> **WHAT IS NEEDED**
Format the entries as a Markdown table with the columns Row and Line. Start with the first line and continue through the line containing "Open the Viskas". Give one line per row with its row number, and omit any blank lines.

** START DATASET EXTRACT **

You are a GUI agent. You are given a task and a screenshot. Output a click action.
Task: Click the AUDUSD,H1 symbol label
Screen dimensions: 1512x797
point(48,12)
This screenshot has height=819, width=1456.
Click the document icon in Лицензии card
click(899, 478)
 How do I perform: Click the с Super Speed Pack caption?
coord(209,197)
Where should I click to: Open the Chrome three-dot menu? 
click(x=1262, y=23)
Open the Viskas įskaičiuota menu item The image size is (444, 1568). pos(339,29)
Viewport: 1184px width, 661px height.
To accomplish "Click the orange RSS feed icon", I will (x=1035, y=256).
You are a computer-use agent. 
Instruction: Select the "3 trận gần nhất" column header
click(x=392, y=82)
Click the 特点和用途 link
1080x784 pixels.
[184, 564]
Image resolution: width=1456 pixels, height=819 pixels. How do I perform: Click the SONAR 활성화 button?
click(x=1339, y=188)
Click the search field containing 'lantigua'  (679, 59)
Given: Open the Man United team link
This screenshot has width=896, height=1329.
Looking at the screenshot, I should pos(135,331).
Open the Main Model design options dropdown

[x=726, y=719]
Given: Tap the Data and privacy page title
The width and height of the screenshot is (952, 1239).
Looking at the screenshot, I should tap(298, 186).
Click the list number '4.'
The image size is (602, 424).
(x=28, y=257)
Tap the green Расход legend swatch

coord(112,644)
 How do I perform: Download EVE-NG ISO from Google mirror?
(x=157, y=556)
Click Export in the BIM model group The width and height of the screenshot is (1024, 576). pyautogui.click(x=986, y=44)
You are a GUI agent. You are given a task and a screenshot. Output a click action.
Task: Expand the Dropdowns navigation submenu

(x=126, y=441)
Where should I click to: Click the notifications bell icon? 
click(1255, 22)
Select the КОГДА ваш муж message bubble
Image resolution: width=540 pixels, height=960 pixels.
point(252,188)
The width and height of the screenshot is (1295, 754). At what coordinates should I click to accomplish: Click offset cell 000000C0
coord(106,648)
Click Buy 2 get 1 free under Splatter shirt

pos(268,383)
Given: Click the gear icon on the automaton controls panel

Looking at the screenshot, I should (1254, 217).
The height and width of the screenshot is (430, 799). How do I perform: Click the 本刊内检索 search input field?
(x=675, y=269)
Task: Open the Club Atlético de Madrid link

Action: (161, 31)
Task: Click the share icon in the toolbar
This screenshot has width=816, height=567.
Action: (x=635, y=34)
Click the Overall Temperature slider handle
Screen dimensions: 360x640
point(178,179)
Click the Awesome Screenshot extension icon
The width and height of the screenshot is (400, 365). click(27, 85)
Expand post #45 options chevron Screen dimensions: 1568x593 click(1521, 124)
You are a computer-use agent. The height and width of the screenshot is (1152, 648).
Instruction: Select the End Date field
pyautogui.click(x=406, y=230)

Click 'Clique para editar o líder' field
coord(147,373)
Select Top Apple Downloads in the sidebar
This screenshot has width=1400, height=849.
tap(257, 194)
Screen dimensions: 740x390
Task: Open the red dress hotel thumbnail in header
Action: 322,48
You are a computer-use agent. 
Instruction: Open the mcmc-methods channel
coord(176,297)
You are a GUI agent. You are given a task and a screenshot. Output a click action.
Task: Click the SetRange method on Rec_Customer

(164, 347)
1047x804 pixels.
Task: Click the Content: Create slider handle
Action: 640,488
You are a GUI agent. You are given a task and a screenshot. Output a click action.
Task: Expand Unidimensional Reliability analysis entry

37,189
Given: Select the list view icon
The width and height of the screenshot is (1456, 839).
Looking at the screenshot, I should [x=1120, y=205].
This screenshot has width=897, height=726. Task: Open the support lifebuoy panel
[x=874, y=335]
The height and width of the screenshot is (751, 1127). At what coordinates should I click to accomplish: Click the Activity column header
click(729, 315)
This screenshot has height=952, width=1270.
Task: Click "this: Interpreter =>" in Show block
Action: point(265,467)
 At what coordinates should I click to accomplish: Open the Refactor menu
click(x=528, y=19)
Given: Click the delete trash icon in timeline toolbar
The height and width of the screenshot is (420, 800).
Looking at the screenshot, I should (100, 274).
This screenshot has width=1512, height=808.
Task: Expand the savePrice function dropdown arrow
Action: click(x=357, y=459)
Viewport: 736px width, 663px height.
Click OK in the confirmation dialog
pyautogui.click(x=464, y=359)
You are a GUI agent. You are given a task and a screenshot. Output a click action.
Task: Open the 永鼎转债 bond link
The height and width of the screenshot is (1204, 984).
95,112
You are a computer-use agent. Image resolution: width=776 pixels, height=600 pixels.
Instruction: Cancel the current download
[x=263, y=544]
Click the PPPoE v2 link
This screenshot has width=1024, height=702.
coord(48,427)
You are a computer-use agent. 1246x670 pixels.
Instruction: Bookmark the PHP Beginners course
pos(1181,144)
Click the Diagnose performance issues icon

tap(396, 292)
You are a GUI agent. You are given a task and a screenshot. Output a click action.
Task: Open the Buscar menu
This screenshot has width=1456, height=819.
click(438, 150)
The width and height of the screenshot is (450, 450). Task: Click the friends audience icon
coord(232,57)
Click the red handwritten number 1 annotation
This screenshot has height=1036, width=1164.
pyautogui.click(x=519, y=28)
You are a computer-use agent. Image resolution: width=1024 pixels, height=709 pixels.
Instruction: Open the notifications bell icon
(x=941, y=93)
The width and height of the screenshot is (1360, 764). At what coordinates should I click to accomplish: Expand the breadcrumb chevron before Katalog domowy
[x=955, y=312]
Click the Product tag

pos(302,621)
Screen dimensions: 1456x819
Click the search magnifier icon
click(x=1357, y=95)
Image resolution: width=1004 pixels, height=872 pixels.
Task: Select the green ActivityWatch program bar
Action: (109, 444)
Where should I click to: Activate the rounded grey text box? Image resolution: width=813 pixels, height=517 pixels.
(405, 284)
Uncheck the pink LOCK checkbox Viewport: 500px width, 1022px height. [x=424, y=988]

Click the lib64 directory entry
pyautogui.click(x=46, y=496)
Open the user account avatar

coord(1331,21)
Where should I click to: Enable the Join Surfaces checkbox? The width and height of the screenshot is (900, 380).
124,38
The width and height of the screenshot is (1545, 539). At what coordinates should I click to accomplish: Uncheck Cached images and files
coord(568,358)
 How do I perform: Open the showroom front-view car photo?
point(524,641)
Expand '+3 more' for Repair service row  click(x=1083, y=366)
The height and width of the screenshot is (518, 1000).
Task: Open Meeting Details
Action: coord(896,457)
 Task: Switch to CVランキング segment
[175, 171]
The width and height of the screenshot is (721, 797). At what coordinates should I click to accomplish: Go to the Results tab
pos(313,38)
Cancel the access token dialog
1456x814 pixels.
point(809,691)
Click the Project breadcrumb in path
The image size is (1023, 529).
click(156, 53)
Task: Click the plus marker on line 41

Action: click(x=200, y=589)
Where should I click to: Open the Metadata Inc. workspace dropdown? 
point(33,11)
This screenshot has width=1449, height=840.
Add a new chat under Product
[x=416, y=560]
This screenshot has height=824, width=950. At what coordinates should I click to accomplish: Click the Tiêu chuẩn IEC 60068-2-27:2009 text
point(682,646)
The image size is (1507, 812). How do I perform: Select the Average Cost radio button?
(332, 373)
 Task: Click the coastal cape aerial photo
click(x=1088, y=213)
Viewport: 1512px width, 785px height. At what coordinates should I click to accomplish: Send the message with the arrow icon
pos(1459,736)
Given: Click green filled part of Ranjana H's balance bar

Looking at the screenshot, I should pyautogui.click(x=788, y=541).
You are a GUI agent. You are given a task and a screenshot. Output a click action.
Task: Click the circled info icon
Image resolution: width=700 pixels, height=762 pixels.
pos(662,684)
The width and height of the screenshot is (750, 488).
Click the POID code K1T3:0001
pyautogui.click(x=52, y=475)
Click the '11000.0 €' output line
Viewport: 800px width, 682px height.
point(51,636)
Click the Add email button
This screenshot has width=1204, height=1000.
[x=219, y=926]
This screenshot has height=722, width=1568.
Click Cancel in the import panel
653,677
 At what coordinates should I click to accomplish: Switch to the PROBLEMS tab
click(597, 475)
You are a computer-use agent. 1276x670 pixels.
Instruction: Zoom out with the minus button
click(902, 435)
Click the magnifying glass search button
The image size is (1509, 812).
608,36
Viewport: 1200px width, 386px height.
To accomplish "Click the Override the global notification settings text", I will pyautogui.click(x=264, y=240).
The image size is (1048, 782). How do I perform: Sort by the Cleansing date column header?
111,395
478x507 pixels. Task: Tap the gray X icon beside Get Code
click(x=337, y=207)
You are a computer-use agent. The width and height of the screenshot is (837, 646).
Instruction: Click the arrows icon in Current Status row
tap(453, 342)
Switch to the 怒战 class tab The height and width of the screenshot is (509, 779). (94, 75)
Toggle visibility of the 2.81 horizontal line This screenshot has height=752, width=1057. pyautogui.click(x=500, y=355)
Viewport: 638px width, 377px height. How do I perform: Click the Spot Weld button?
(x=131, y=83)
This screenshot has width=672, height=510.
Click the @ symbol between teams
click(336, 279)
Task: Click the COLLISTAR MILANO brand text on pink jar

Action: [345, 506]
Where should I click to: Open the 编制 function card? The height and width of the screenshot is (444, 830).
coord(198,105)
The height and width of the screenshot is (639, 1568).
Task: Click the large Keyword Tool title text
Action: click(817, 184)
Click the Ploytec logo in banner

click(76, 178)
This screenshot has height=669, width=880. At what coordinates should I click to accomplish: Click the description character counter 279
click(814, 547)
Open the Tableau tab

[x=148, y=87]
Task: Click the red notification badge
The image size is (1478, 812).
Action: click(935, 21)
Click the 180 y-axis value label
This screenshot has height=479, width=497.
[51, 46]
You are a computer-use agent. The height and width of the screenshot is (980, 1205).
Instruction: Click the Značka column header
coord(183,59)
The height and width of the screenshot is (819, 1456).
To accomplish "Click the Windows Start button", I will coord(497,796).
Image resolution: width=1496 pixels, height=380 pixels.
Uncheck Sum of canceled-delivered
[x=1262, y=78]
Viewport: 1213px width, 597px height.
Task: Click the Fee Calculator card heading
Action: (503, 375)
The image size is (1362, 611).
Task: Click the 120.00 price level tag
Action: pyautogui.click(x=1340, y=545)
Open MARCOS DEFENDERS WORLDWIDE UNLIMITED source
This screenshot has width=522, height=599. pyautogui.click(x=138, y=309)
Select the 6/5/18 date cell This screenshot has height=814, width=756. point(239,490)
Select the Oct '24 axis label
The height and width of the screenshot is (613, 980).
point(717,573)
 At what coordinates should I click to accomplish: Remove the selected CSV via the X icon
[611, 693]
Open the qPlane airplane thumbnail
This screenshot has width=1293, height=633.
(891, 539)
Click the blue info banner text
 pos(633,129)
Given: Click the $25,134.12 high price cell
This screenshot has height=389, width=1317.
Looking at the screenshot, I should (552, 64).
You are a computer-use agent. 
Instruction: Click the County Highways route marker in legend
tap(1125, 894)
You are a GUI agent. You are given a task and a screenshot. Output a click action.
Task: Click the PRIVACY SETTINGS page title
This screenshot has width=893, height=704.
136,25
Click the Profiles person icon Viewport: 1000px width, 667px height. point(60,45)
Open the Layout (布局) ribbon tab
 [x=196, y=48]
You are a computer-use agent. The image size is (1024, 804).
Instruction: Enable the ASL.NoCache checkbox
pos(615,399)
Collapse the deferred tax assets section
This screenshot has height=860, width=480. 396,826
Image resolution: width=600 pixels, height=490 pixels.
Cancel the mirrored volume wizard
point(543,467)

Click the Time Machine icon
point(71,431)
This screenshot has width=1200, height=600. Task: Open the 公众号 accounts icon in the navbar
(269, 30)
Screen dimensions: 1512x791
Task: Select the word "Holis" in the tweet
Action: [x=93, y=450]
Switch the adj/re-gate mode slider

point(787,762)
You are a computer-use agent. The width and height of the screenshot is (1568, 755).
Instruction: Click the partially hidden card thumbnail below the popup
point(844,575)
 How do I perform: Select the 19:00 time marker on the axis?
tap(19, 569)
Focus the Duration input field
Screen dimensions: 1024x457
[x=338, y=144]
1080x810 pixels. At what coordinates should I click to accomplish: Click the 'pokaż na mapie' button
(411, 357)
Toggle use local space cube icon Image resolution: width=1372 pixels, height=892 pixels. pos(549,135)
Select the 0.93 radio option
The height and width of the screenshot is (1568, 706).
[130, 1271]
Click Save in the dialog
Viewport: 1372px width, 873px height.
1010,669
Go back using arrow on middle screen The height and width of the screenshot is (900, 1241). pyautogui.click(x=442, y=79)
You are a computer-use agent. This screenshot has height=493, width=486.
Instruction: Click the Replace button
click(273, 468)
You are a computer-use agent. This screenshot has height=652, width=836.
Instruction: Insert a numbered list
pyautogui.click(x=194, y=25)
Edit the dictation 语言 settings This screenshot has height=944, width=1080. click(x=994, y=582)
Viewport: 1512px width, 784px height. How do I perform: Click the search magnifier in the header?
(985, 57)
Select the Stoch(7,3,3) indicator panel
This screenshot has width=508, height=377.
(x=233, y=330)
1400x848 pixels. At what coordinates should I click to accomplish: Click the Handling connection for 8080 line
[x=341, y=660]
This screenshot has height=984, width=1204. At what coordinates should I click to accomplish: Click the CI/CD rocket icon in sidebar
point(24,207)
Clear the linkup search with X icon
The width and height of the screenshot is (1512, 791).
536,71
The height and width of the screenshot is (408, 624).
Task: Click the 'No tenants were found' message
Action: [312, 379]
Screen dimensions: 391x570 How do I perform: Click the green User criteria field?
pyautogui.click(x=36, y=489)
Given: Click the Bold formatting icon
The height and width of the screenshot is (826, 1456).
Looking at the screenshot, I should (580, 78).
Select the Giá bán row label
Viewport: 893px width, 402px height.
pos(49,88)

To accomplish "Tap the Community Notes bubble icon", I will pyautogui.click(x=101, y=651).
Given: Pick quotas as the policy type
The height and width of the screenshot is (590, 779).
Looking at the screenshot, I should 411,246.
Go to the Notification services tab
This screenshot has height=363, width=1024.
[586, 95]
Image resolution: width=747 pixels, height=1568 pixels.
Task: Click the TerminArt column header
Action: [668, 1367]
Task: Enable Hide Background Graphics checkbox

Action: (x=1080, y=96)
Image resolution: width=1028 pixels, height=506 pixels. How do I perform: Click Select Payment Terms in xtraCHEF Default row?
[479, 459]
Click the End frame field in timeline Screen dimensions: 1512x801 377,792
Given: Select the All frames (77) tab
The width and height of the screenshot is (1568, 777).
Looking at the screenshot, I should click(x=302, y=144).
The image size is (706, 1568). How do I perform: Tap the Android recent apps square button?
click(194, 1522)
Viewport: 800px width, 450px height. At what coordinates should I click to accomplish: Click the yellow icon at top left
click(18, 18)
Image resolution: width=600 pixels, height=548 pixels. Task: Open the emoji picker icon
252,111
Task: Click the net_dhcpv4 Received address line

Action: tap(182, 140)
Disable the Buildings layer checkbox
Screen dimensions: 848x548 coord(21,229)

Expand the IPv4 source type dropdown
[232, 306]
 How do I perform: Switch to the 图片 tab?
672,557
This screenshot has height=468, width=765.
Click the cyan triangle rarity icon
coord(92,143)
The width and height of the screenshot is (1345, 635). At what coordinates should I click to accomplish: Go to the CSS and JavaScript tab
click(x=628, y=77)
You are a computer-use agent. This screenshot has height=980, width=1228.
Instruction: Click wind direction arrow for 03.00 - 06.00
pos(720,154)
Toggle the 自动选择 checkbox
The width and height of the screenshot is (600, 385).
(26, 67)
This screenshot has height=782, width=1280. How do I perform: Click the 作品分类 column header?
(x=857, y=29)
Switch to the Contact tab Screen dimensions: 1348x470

** END DATASET EXTRACT **

> **WRITTEN ANSWER**
| Row | Line |
|---|---|
| 1 | You are a GUI agent. You are given a task and a screenshot. Output a click action. |
| 2 | Task: Click the AUDUSD,H1 symbol label |
| 3 | Screen dimensions: 1512x797 |
| 4 | point(48,12) |
| 5 | This screenshot has height=819, width=1456. |
| 6 | Click the document icon in Лицензии card |
| 7 | click(899, 478) |
| 8 |  How do I perform: Click the с Super Speed Pack caption? |
| 9 | coord(209,197) |
| 10 | Where should I click to: Open the Chrome three-dot menu?  |
| 11 | click(x=1262, y=23) |
| 12 | Open the Viskas įskaičiuota menu item The image size is (444, 1568). pos(339,29) |